Financial Advisor Roundtable: Addressing Key Issues and Challenges Facing FAs and their Clients Heading into 2020

    Michael Schoonover, COO & Portfolio Manager
    Michael Schoonover is Chief Operating Officer of Catalyst Capital Advisors LLC and Rational Advisors, Inc. and Portfolio Manager of a share buyback strategy fund at Catalyst Funds. He began his association with Catalyst in 2011 as a research consultant supporting the implementation and back testing of quantitative strategies. In March 2013, he became a senior analyst at Catalyst to provide investment research for several mutual funds. From 2005-2011, he served in various technical and scientific management roles with the Perrigo Company. Mr. Schoonover has an MBA with high distinction from the University of Michigan Ross School of Business and a BS from the University of Michigan.

    In this first installment of the quarterly Catalyst Insights Financial Advisor roundtable, Michael Schoonover, Chief Operating Officer of Catalyst Capital Advisors LLC and Rational Advisors, Inc. and Portfolio Manager of a share buyback strategy fund at Catalyst Funds, asked leading advisors to provide their unique perspective on some of the key issues and challenges facing FAs and their clients as we head into 2020.

    Question 1:

    What are some of the key issues and challenges that Financial Advisors need to address with their clients in 2020?

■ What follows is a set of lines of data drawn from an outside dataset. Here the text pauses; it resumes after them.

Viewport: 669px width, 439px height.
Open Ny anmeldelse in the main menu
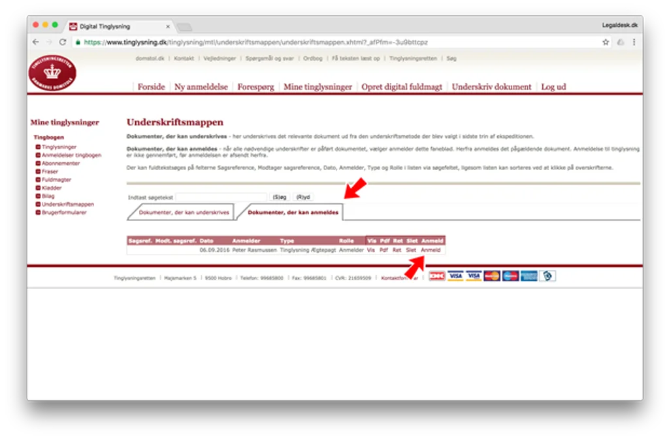coord(201,87)
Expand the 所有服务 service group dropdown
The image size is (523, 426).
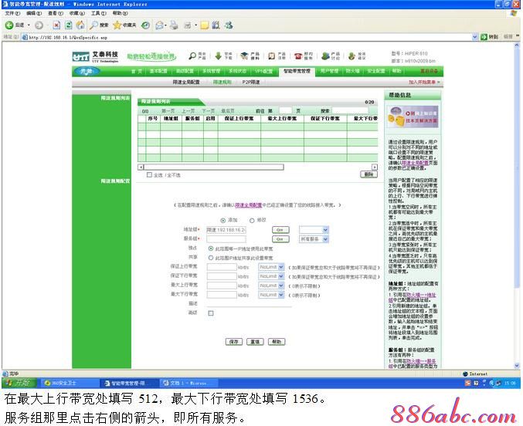pos(325,239)
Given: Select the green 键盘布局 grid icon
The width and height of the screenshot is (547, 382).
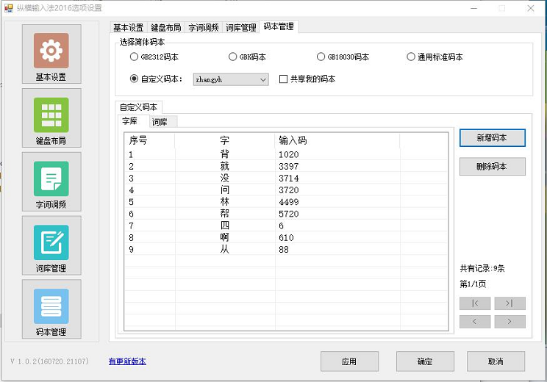Looking at the screenshot, I should tap(51, 115).
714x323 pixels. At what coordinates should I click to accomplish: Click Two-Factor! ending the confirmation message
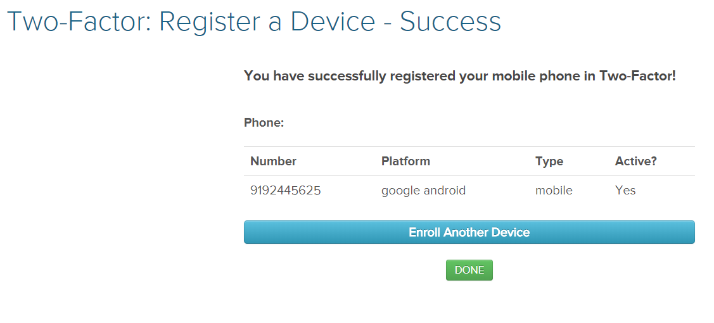coord(637,77)
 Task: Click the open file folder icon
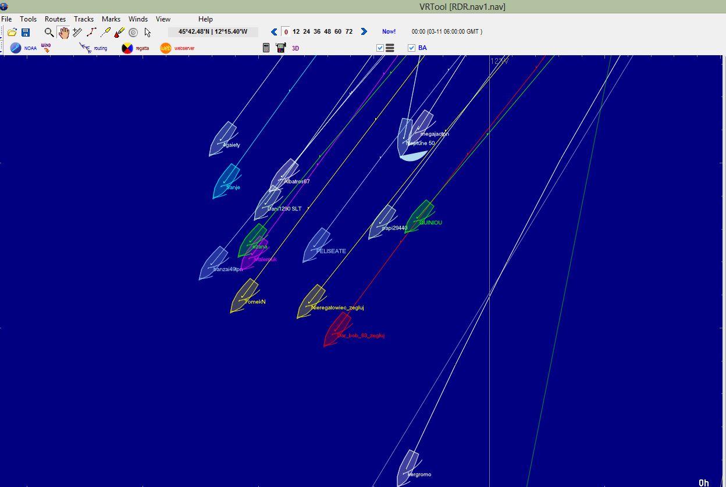[12, 33]
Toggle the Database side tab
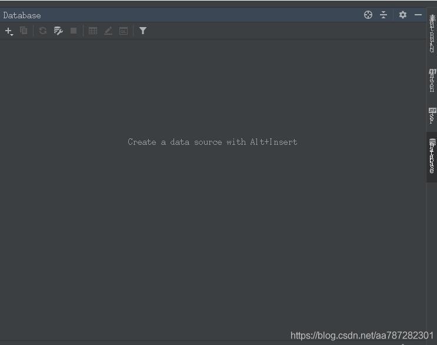The image size is (437, 345). pos(432,156)
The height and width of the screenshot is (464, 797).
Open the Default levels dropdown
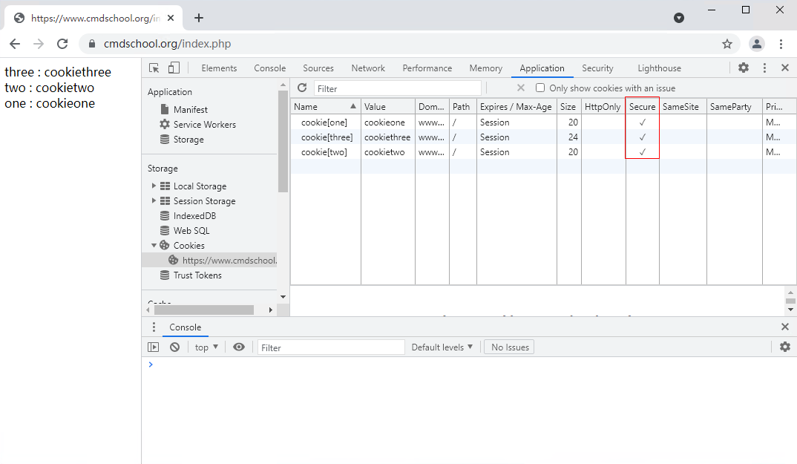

    Lance Roberts: The biggest issues in 2020 will come around fears about the outcome of the U.S. Presidential election, the economy (recession?), and, ultimately the stock market. With valuations extended, along with underlying price dynamics, and crowding in fewer winning trades, the risk of a big volatility pickup has risen markedly. The other “shoe to drop” is credit risk particularly in the BBB to CCC space. There is a lot of credit on the verge of downgrade into junk status, which will have a significant impact to mutual and pension funds.

    Lastly, the risk to pension funds is the $6 trillion bailout no one wants to talk about. If the market does indeed crack, due to either a recession or credit risk event, the damage to pension funds will likely be significant enough to require another bailout from the Government. For pensioners, this has substantial ramifications but also will damage asset markets as well.

    Gregory Wendt: The key issues include the growing interest in impact investing and Environmental, Social, and Governance (ESG) and the differentiation between financial products, which are managed ethically and those which are simply “window dressing” to achieve the goals of the investor for systemic change. I also think that balancing risk and return with potential volatility in the low yield environment for fixed income markets is another. Lastly, legacy planning with the growing desires of younger generations need for different types of financial products attuned to their concerns and needs is key.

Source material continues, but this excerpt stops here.